0. Bump to v2026.4.8 + trim externalize list

cd packages/cleo  # or wherever llmtxt lives in your monorepo
pnpm add llmtxt@^2026.4.8

Updated build.mjs externalize list (v2026.4.8 verified against esbuild 0.28):

// Minimum required — v2026.4.8+
// onnxruntime-node NO LONGER needs --external (runtime-opaque import in embeddings.ts)
external: [
  'better-sqlite3',       // native .node addon (standalone topology only)
  '@vlcn.io/crsqlite',    // native extension, ESM-only (mesh topology only)
  'drizzle-orm',          // transitively pulls mssql + @opentelemetry/api
  'drizzle-orm/*',        // subpath imports
  'postgres',             // hub-spoke Postgres backend only
  'mssql',                // drizzle-orm/v1-beta multi-dialect residual
  '@opentelemetry/api',   // drizzle-orm/v1-beta tracing
]

If CLEO never imports beyond generateOverview (the current call site), this works too — the lazy-load in v2026.4.8 means even lighter consumers like this succeed:

external: [
  'better-sqlite3', 'drizzle-orm', 'drizzle-orm/*',
  'postgres', 'mssql', '@opentelemetry/api', '@vlcn.io/crsqlite',
]
// then: const { generateOverview } = await import('llmtxt')
// works without any of the above installed

Per-topology install matrix is in packages/llmtxt/README.md.

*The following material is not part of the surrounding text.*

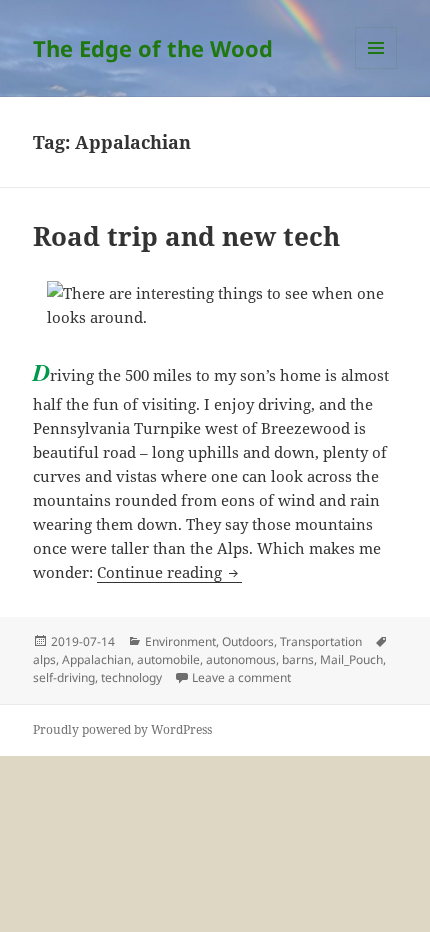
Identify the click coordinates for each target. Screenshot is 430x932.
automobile (168, 659)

1. What I actually tested in your current CLI

I exercised CLEO commands against a real task on my machine. Data, not assumptions:

Command Result Observation
cleo docs list --task T014 {count:0, attachments:[]} Interface works
cleo docs add T014 /tmp/file.txt E_VALIDATION_FAILED: Path traversal Absolute paths outside project root are rejected. llmtxt BlobOps doesn't have this restriction (content-addressed, no path concept).
cleo docs add T014 claudedocs/file.txt --desc "..." {attachmentId, sha256, refCount:1, kind:"local-file"} Works with project-relative path. SHA-256 + refCount tracking already aligns with BlobOps.
cleo docs generate --for T014 {content:..., usedLlmtxtPackage:false, attachmentCount:1} usedLlmtxtPackage: false — the dynamic import('llmtxt') at dist/cli/index.js:95141 is silently failing. See §2 for the root cause.
cleo docs generate --task T014 Missing required argument Accepts --for <id>, not --task <id>. Minor CLI inconsistency between docs list --task vs docs generate --for.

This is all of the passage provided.